According to Canadian Broadcasting Corporation (CBC), an organization representing native tribes of Canada, recently paid ransomware in bitcoin worth CAD 20,000 to regain access to the hacked files by an anonymous hacker.
The bitcoin paid by the Federation of Sovereign Indigenous Nations (FSIN), Canada’s indigenous tribe’s organization to an anonymous hacker that was able to breach and scam its way into computer files of the organization.
They were contacted five months ago, for the first time via mail to one of the staff members of the company, demanding to be paid bitcoin worth C$100,000 to regain the access to hacked computer system and encrypted files.
According to some sources familiar with the matter says that the hack was a major dilemma as the hacker had not only stole some of the data file systems, but it took hold of important internal files with data concerning internal land claims. Most of all, the hacked system gave away the control of federation’s email system to the hacker.
The matters grew tenuous when the hacker was able to remain anonymous and untracked for quite a long time. As a result, the hack also gave the social insurance numbers, treaty card numbers, and the health claims of all the staff and executives of federation whose data stored on the online system.
As soon as the computer breach was detected, the committee held a meeting with the board of members and raising proposals which could help the matters, before disclosing information to police or public. Initially, there were no suitable proposals or suggestions for the matter, and the treasury board warned the staff members and the federations’ executives not to meet the demands of the hacker.
The reason behind decided not to pay ransomware was no concrete proof said that the breached system would be back or if the hacker will hold his side of the bargain. Despite the board members’ warning, the negotiations continued with the hacker, and the bitcoin ransomware ended up being paid by the organization.

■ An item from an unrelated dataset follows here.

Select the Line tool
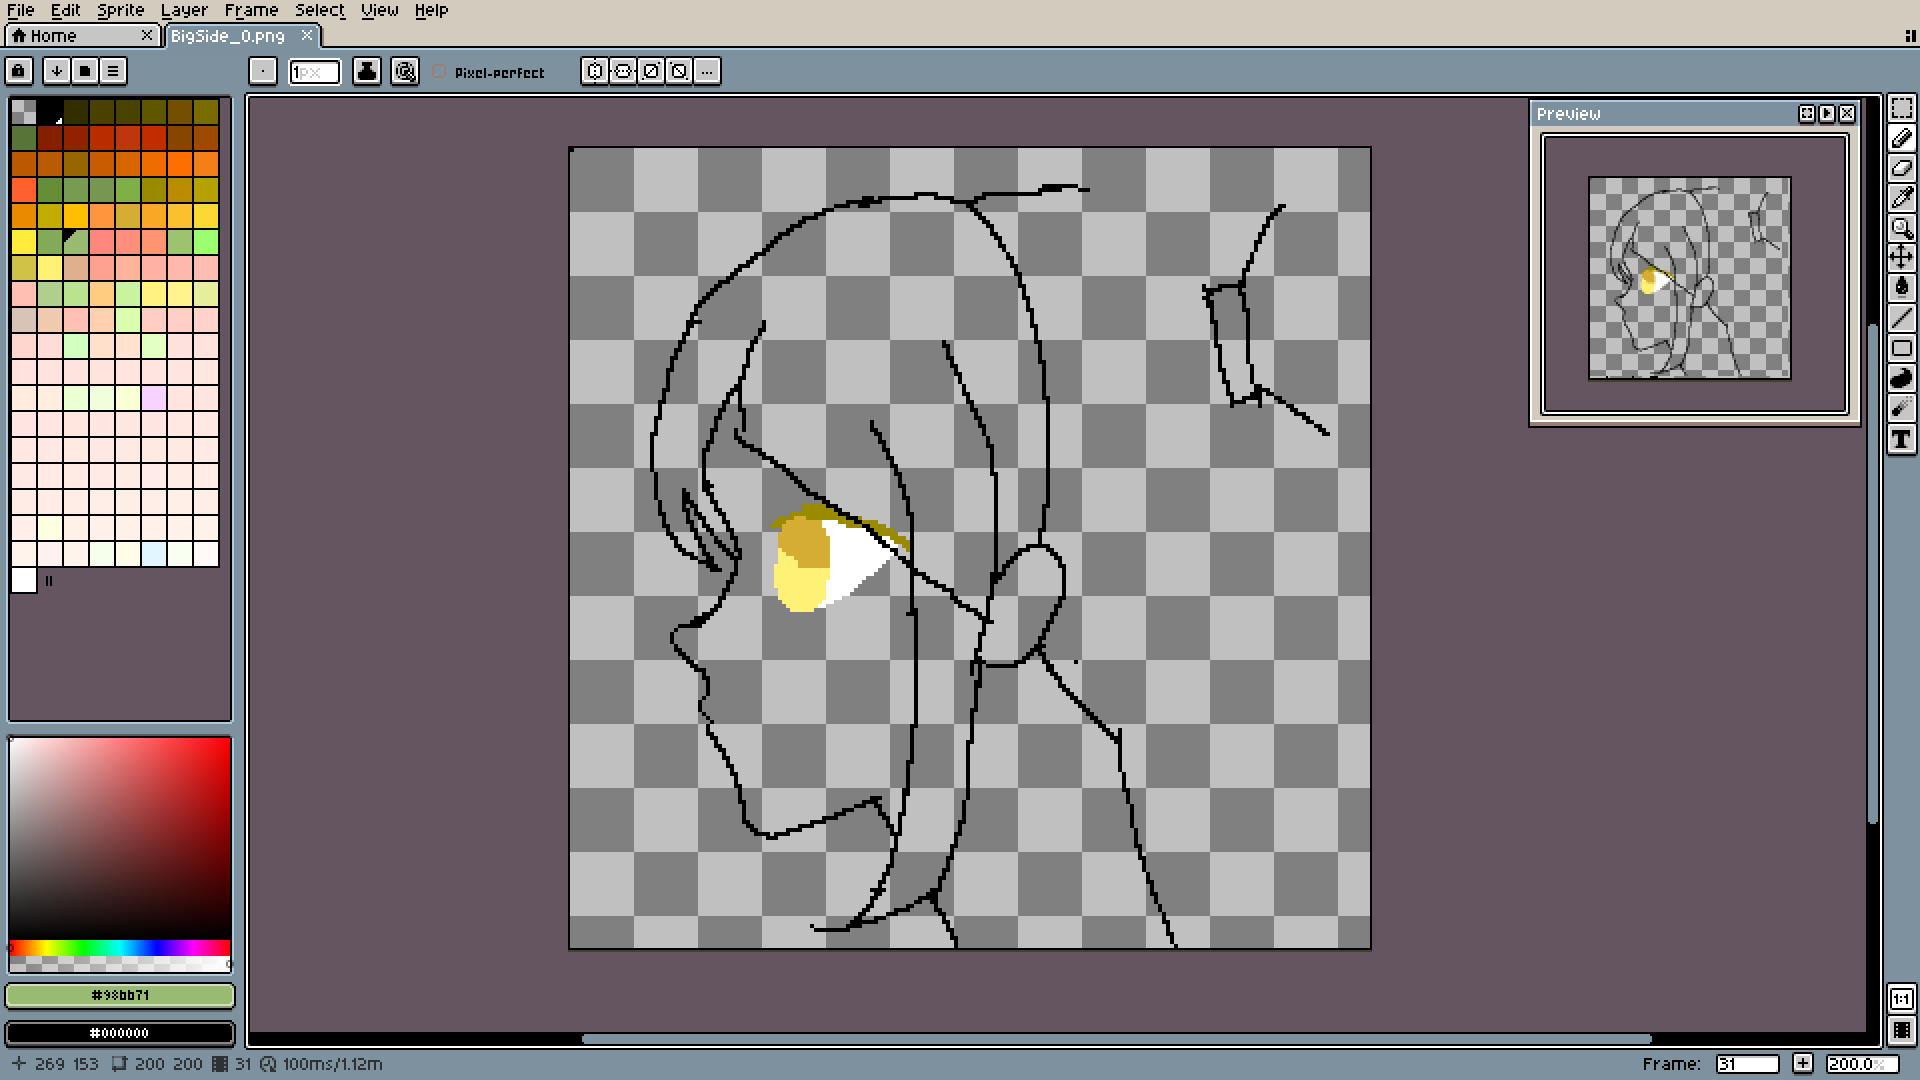 coord(1901,318)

CBC claims that three committee members asked for the reason behind the negotiations behind the back of the board but had no explanatory answers. It is understood that FSIN then contracted a private cybersecurity firm to deal with the matters.
This incident also reminds of the similar matter arising early September this year. A town in Midland, in Ontario province, paid an undisclosed amount of bitcoin as ransomware to a cyber attack which crushed their marriage applications, issuance of permits, transit cards, email services as well as payment processing.
Carleton University in Ottawa also suffered the same attack almost two years ago where the hacker demanded two bitcoin per machine. However, the education institution followed their procedures and relied on their IT department to retrieve the network securely.